35below0 · May 1, 2024

You can try to disable XMP and run the RAM at JEDEC. This isn't going to directly solve anything but it may have an effect on the motherboard and 13600KF, and how the CPU is being overclocked.

If GPU utilization changes, then it eliminates the GPU as the culprit and you can maybe move on to slapping some sense into Gigabyte's PerfDrive.

I'm not sure this is the problem but you can never tell. Disabling XMP will give it away if it is the prblem.

Roland Of Gilead · May 1, 2024

Hmmm. At this stage, I think it's worth updating the bios to rule that out. What's the current bios?

The latest is F10F, here : https://www.gigabyte.com/Motherboard/Z790-UD-AX/support#support-childModelsMenu

Make sure to clear CMOS after the update (if your bios is not updated)

BaaaaL44 · May 1, 2024

Roland Of Gilead said:
Hmmm. At this stage, I think it's worth updating the bios to rule that out. What's the current bios?

The latest is F10F, here : https://www.gigabyte.com/Motherboard/Z790-UD-AX/support#support-childModelsMenu

Make sure to clear CMOS after the update (if your bios is not updated)

I'm using the factory BIOS, but since it worked for more than half a year without this issue, wouldn't that rule out BIOS as a potential culprit?

Roland Of Gilead · May 1, 2024

Aida64 Extreme is another good one I use. It has a number of different benches, and a System Stability Test too, which you can choose components in the testing.

Roland Of Gilead · May 1, 2024

BaaaaL44 said:
I'm using the factory BIOS, but since it worked for more than half a year without this issue, wouldn't that rule out BIOS as a potential culprit?

No. If there were any drivers or apps installed with the older bios, it could cause many bugs.

I would strongly suggest updating it, not only for potential bug fixes, you also get enhanced system/CPU performance and vital security fixes. Time to update!

35below0 · May 1, 2024

BaaaaL44 said:
I'm using the factory BIOS, but since it worked for more than half a year without this issue, wouldn't that rule out BIOS as a potential culprit?

Factory BIOS, as in it's never been updated?

Problem with that is the motherboard sat in a box on a shelf for a long time before you bought it. It would be wise to update it one time at least, just because the BIOS very out of date.

Normally, updating BIOS when nothing is broken is a bad idea. Having a factory BIOS is also a bad idea though.

BaaaaL44 · May 1, 2024

35below0 said:
You can try to disable XMP and run the RAM at JEDEC. This isn't going to directly solve anything but it may have an effect on the motherboard and 13600KF, and how the CPU is being overclocked.

If GPU utilization changes, then it eliminates the GPU as the culprit and you can maybe move on to slapping some sense into Gigabyte's PerfDrive.

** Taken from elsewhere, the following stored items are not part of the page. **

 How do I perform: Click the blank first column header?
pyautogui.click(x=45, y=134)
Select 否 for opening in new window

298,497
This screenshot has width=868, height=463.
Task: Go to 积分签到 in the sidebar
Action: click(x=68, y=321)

I'm not sure this is the problem but you can never tell. Disabling XMP will give it away if it is the prblem.

Would XMP start to act up after working for half a year, if the CPU is at stock clocks and its utilization does not change when GPU clocks drop?

35below0 said:
Factory BIOS, as in it's never been updated?

Problem with that is the motherboard sat in a box on a shelf for a long time before you bought it. It would be wise to update it one time at least, just because the BIOS very out of date.

Normally, updating BIOS when nothing is broken is a bad idea. Having a factory BIOS is also a bad idea though.

Sorry, just checked, the BIOS was, in fact, updated when assembled. It's a June 2023 bios, and technically what I have is revision 5, now we are at revision 9 officially, with a beta version for 10 available. So it's not technically the factory bios.

35below0 · May 1, 2024

No, XMP enabled affects CPU overclock weirdness that motherboards can do. If you switch XMP off and your 0% utilization drops no longer happen, then it can be assumed the problem is being caused by the motherboard and not the GPU.

Would XMP act up? No. It cannot. Maybe some update caused problems to appear.
It's recently become known that motherboard manufacturers by default overclock CPUs, and push them outside intel recommended settings. This can invisibly make systems unstable. All it takes is one OS update or driver update to expose this instability. It may be related to your GPU usage drops.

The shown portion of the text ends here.